被告の女が行方不明になったため、昭和47(1972)年2月を最後に審理が45年以上中断した覚せい剤取締法違反(営利目的譲り渡しなど)と関税法違反事件の控訴審で、

 広島高裁岡山支部(長井秀典裁判長)は9日、韓国籍の朴福蓮被告が不在のまま、懲役4年、罰金150万円とした一審の岡山地裁判決を支持、被告側の控訴を棄却する判決を言い渡した。

 朴被告は生存していれば79歳。最高裁によると、全国の高裁に係属していた刑事裁判で最も古いケースとみられる。

 控訴審では被告の出廷義務はない。
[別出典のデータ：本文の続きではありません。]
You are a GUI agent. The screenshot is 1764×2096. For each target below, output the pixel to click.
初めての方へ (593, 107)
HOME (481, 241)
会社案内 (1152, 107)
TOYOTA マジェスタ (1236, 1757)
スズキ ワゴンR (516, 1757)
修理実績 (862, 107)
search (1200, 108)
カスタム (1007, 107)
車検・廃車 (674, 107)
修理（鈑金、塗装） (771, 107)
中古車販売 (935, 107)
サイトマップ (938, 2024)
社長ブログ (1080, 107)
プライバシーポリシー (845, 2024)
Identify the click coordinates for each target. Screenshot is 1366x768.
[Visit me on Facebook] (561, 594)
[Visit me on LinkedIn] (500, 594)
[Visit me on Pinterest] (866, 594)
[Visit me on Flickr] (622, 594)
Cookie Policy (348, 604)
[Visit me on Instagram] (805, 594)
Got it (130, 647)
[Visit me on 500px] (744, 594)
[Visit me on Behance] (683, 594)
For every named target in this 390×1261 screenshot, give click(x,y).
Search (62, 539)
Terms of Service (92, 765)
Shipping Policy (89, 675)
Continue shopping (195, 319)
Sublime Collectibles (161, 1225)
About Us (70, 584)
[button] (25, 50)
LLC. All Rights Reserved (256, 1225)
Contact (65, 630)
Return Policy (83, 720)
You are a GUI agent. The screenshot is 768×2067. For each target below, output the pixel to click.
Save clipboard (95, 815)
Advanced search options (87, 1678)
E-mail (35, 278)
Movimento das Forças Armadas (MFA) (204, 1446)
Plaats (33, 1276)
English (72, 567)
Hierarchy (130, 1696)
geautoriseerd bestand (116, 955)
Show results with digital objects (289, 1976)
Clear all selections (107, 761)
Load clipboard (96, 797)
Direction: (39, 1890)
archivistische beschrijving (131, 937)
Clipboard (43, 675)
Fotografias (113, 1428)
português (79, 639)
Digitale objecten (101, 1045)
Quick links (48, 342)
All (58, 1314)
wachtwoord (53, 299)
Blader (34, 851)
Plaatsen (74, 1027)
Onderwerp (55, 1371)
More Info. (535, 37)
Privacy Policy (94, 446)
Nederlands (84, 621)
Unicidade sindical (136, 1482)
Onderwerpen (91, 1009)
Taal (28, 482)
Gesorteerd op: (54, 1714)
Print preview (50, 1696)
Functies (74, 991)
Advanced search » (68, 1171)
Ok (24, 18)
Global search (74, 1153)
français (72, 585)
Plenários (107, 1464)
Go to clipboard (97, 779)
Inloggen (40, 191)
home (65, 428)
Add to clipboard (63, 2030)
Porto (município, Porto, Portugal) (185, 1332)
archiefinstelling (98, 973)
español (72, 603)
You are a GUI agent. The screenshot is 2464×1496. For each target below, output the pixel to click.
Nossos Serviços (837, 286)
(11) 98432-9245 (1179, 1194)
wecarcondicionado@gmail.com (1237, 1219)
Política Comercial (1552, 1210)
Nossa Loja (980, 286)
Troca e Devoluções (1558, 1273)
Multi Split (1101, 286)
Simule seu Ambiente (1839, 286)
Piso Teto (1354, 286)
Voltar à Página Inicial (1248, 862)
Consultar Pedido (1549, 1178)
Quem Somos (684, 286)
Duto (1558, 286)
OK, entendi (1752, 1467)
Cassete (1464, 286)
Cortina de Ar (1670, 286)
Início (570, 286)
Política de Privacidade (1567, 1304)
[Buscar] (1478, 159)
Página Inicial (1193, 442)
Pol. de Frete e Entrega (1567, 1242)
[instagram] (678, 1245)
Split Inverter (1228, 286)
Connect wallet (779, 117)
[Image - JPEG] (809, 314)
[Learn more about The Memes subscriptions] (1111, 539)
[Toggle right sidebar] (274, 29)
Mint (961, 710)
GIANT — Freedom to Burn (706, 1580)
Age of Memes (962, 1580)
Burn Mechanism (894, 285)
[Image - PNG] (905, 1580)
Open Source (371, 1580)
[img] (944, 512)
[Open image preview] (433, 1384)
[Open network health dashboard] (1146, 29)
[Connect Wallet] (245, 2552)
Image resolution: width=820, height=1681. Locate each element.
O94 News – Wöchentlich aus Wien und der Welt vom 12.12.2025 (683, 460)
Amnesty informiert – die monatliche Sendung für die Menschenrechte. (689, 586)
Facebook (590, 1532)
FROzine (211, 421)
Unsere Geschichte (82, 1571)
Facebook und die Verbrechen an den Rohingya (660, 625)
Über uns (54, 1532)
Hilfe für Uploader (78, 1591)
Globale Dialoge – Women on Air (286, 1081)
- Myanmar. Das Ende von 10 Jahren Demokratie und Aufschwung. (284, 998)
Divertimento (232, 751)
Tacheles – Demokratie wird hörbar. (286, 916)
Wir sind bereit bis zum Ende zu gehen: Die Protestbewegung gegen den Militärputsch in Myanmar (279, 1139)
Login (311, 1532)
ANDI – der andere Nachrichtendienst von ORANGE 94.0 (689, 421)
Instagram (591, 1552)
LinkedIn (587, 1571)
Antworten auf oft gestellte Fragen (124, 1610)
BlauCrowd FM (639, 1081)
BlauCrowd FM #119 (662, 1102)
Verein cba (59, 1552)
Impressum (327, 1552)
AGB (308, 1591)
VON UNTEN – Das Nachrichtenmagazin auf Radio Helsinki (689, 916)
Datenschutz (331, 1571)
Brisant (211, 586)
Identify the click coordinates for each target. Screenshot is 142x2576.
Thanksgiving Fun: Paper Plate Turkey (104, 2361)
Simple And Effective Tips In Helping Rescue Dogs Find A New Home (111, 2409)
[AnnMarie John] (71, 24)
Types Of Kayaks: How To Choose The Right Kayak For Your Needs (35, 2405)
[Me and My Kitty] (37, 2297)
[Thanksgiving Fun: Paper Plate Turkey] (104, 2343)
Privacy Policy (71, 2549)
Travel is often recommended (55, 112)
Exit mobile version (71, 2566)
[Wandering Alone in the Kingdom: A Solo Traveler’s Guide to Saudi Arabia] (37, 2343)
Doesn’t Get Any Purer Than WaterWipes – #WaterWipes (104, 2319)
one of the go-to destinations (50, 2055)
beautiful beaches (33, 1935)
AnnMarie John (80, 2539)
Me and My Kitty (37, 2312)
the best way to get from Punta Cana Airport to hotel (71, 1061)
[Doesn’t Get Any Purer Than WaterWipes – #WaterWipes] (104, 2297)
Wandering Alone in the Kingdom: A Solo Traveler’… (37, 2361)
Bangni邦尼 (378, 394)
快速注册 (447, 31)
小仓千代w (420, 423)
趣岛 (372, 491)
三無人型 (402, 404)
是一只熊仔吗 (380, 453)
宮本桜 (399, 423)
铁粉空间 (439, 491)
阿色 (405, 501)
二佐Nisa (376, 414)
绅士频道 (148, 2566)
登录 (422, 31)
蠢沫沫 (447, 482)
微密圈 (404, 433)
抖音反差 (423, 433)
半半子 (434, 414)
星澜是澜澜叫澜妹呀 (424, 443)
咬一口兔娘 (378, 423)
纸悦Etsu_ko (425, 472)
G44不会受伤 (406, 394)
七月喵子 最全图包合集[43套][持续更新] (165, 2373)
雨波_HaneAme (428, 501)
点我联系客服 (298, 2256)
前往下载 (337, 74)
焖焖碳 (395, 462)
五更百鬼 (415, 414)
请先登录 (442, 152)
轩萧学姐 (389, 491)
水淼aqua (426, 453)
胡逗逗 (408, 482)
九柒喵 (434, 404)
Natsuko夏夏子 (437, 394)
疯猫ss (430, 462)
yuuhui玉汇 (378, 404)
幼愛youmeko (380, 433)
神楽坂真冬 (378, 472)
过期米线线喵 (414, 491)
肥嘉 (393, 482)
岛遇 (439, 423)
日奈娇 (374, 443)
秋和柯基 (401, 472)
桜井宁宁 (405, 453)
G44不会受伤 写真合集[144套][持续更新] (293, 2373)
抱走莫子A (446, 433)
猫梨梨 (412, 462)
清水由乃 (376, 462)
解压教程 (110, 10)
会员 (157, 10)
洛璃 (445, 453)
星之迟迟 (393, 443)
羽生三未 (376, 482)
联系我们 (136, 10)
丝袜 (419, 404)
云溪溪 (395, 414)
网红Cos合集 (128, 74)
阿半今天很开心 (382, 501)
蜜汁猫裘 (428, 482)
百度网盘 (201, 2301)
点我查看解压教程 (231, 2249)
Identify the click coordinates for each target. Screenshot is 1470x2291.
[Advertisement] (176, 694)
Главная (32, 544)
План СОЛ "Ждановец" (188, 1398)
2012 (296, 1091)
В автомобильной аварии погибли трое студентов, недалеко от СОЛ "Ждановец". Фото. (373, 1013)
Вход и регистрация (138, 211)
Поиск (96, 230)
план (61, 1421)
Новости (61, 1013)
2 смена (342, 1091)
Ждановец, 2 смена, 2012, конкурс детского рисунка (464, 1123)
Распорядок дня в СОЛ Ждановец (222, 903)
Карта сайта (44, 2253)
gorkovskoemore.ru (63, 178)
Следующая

判決が確定した場合、刑法32条に基づき、朴被告の懲役刑については10年間、罰金刑は3年間執行されなければ時効が完成する。

 7月の審理再開に当たって新たに選任された国選弁護人は判決後、「時効となる可能性は高いが、被告との連絡を試み、上告も検討する」としている。

 判決によると、朴被告は昭和40(1965)〜43(1968)年、兵庫県内で覚醒剤7・35キロを2人に計1189万円で譲り渡すなどした。

 7月の公判では、被告側が審理中断の前から訴えていた量刑不当の主張を維持。長井裁判長は判決理由で「譲渡した量は多く、覚醒剤の害悪を社会に拡散させた程度は非常に大きい。刑事責任は重く、一審の量刑は相当だ」と述べた。